Choice of antiseizure medications and associated outcomes in Medicare beneficiaries after acute ischemic stroke.

OBJECTIVE

We examined choice of outpatient epilepsy-specific antiseizure medication (ESM) after a stroke discharge and outcomes in a sample of US older adults.

METHODS

In this matched cohort study, we analyzed a 20% sample of US Medicare beneficiaries aged 65 years and older hospitalized for acute ischemic stroke (AIS) between 2009 and 2021 who were discharged home. Individuals met insurance coverage criteria and were not taking ESM before hospitalization. We matched individuals on days from discharge to ESM initiation. Individuals who initiated ESMs other than levetiracetam within 30 days of discharge (n = 229) were matched to levetiracetam initiators (n = 687).
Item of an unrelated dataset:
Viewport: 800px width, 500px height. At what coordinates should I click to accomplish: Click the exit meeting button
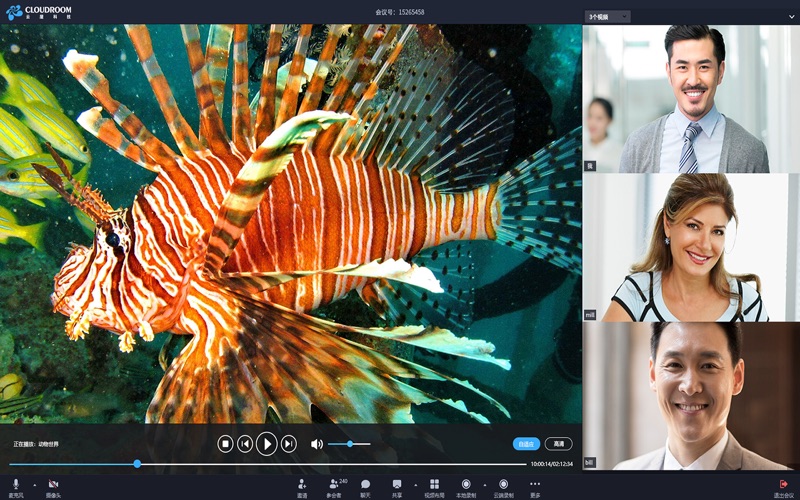(783, 486)
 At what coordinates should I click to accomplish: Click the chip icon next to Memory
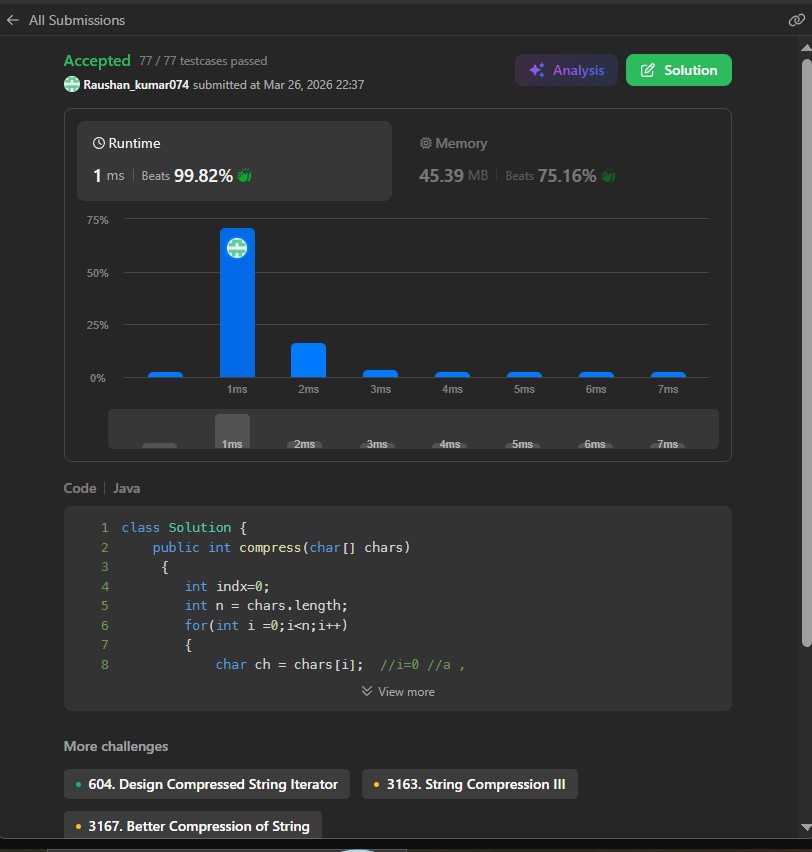click(x=426, y=144)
We did not include antiseizure medications used for treatment of pain or psychiatric disorders such as gabapentin and benzodiazepines. We investigated the time to seizurelike events, emergency department (ED) visits, and readmissions using a semicompeting risk framework.

RESULTS

The matched cohort of 916 ESM initiators had a median age of 73 years (interquartile range = 69-81) and was 57% female and 71% non-Hispanic White. Using the semicompeting risk framework, those who received other ESM had a 37% lower hazard of seizurelike events compared to those receiving levetiracetam, given that death had not occurred (hazard ratio = .63, 95% confidence interval [CI] = .43-.91). Among other ESM initiators, the hazard of ED visits and hospital readmissions, given that death had not occurred, did not differ significantly from initiating levetiracetam (hazard ratios = 1.00 [95% CI = .80-1.25] and .98 [95% CI = .75-1.28], respectively).

SIGNIFICANCE

In a sample of US Medicare beneficiaries hospitalized for AIS and discharged home, initiating levetiracetam in the outpatient setting was associated with a higher risk of seizurelike events compared to other ESMs. However, there remains a possibility of residual confounding by indication, as individuals with greater risk of seizures may have been started on levetiracetam. We did not observe significant differences in the risk of ED visits or readmissions, suggesting comparable safety profiles in broader clinical outcomes.